There is an interesting characteristic of God in today’s first reading, namely that God delights in clemency. It is certainly a challenge for us to grant clemency. When presidents get to the end of their terms there is often a significant number of pardons given, and these are never without controversy. Sometimes the thought of our giving clemency to another can seem impossible. The depth of the harm can be so strong that it is simply seems impossible to give another person clemency. But to delight in clemency? This is the reason God is so far beyond us. His love is so powerful it is more than possible for God to delight in clemency.
Yet the prayer of Micah today emphasizes the rich mercy of God. And it is not a sudden mercy or one that is novel. The prayer of Micah reminds us that God has always been merciful. God hears the cries of the people. God led the people out of Egypt, and despite the sinfulness that is apparent in Micah’s day, God still invites this people to return to him.
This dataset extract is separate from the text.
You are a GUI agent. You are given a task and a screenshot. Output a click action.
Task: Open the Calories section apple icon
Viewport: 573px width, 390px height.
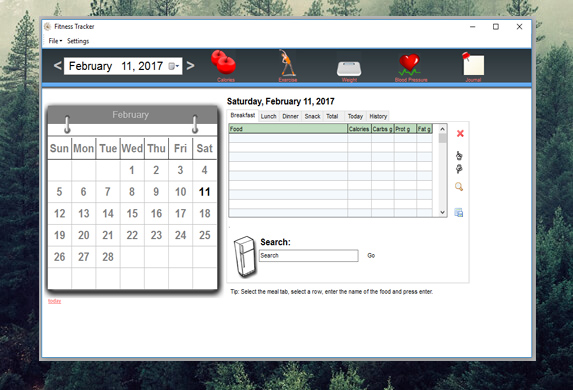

In fact, while the book of the prophet Micah is not long, it is tender and beautiful. It is precisely the powerful invitation by God for his people to return with all their hearts. It is in the previous chapter of Micah that the task of following God is simplified, yet challenging. “You have been told, O mortal, what is good, and what the LORD requires of you: Only to do justice and to love goodness, and to walk humbly with your God.” How beautiful, yet how difficult!
I do not know if you go to confession regularly, sometimes or if it has been years since you last went to confession. Pope Francis has this wonderful video:
If it has been a while since you have gone to confession, ask God to give you the grace and courage to do so. My students sometimes ask what I am thinking when they confess. The answer is simple. How can I be open to the movement of the Holy Spirit so that the person going to confession receives the mercy of Jesus. For a priest, confession is a profoundly moving sacrament. It is humbling. People who come to confession to not do so based on any merit of mine. Their coming to confession has nothing to do with me as a person, but rather it has everything to do with being a Catholic priest and allowing Christ to work sacramentally, in persona Christi, through me. I am simply the tool of God’s grace.
And for the one receiving the sacrament, it is a grace-filled profound moment. The penitent walks into the confessional a sinner and walks out a saint! The heavy burden of sinfulness is lifted by Jesus and is replaced with the abundant outpouring of God’s mercy. And even more amazing, when God forgives our sin, the sin is no more. I do not mean that God just forgets the sin, as in “forgive and forget”, but rather that God makes the sin nothing, with no existence. It is completely gone! And so today, go to confession. Today, put yourself into the loving mercy of God. You will be so glad you did.